An in-depth consideration regarding substance

One of the procedures prior to confirming the arm’s length value of an intercompany transaction is the analysis of contractual terms in the operation. Contrary to what occurs among independent third parties, it is possible that among related parties the incentives to reflect contractual terms or negotiations that would have occurred among third parties do not exist. Or that once arm’s length terms have been established, in practice these are substituted by others.

Another possible scenario is that the transaction is misclassified and incorrect contractual terms are assigned to the operation, and even carry out functions that are not registered at the legal or accounting level in detriment to one of the parties.

It is for these reasons, and in consideration to the recommendations set in the BEPS plan in actions 8 – 10, it is necessary to review of contractual terms that govern  the intercompany operation and the consistency of said terms with the characteristics of the operation, functions performed, assets employed, and risks assumed by the parties participant in the transaction (not limited to risk assessment in regards to the transaction but also in relation to the economic capacity and control of the contracting parties over the risks assumed). The previous with the purpose to avoid a potential re-characterization of the operation, or eventually, the rejection of the agreed upon contractual terms, consequently impacting the taxable base of the participants.

 

Example (contractual terms that differ from the economic reality of the operation, from numeral 1.44 of the OECD Transfer Pricing Guidelines for 2017).
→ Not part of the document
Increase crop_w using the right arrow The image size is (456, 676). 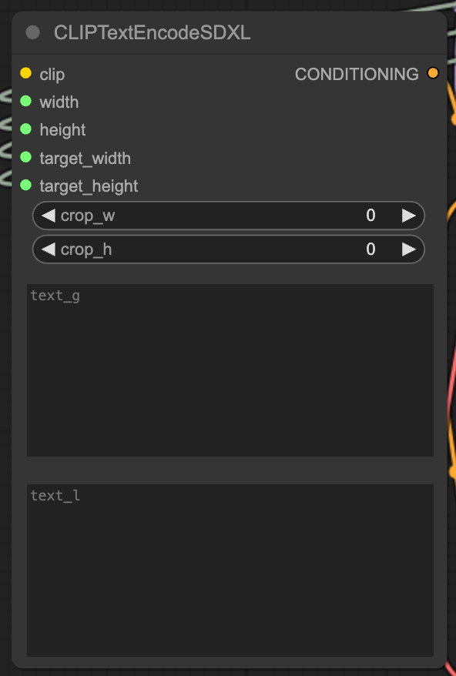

Company P is the parent company of an MNE group situated in Country P. Company S, situated in Country S, is a wholly-owned subsidiary of Company P and acts as an agent for Company P’s branded products in the Country S market. The agency contract between Company P and Company S is silent about any marketing and advertising activities in Country S that the parties should perform. Analysis of other economically relevant characteristics and in particular the functions performed, determines that Company S launched an intensive media campaign in Country S in order to develop brand awareness. This campaign represents a significant investment for Company S. Based on evidence provided by the conduct of the parties, it could be concluded that the written contract may not reflect the full extent of the commercial or financial relations between the parties. Accordingly, the analysis should not be limited by the terms recorded in the written contract, but further evidence should be sought as to the conduct of the parties, including as to the basis upon which Company S undertook the media campaign.